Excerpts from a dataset
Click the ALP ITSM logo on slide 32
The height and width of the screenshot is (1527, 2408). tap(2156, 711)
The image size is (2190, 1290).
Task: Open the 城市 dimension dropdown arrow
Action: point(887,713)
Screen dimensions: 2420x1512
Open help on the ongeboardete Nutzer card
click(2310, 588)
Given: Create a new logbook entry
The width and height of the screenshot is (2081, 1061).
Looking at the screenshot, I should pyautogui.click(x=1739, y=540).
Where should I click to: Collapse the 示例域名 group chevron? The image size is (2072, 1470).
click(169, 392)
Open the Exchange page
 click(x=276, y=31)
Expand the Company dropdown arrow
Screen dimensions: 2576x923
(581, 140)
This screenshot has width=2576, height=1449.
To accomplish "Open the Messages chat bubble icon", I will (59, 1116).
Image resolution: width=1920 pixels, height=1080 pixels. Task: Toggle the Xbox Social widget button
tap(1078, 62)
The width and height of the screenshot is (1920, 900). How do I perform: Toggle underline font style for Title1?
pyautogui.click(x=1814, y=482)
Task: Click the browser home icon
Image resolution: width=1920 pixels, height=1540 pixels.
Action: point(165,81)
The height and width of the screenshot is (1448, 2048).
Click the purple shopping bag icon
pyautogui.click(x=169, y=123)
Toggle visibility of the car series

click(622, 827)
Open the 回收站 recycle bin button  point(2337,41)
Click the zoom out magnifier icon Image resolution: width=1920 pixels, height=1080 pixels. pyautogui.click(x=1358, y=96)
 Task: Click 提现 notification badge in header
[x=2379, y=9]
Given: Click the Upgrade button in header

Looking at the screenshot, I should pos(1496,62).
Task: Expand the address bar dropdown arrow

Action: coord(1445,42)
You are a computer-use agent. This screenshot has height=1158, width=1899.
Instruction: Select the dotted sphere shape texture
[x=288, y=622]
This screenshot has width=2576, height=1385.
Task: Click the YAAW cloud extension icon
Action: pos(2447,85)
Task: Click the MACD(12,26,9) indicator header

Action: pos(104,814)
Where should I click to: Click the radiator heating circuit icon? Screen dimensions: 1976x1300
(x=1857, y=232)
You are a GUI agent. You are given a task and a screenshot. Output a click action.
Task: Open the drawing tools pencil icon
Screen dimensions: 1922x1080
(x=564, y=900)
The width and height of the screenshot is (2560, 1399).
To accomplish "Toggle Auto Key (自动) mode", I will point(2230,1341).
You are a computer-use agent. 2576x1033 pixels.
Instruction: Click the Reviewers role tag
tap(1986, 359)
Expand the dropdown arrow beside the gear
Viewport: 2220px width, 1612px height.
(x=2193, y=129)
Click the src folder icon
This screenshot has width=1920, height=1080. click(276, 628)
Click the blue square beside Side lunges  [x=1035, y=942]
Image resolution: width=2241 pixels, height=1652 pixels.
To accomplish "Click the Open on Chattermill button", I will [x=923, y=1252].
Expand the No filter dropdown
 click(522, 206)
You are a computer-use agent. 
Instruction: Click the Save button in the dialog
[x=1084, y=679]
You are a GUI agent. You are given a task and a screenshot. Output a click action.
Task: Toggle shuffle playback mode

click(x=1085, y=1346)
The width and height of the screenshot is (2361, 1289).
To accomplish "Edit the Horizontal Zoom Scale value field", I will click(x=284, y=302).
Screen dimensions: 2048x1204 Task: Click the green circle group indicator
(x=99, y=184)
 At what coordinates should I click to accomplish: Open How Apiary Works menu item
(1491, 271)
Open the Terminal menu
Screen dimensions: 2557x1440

Problem description:
Gather every line from the entries above where the word "will" appears, and copy them.

Written solution:
To accomplish "Open the Messages chat bubble icon", I will (59, 1116).
To accomplish "Toggle Auto Key (自动) mode", I will point(2230,1341).
To accomplish "Click the Open on Chattermill button", I will [x=923, y=1252].
To accomplish "Edit the Horizontal Zoom Scale value field", I will click(x=284, y=302).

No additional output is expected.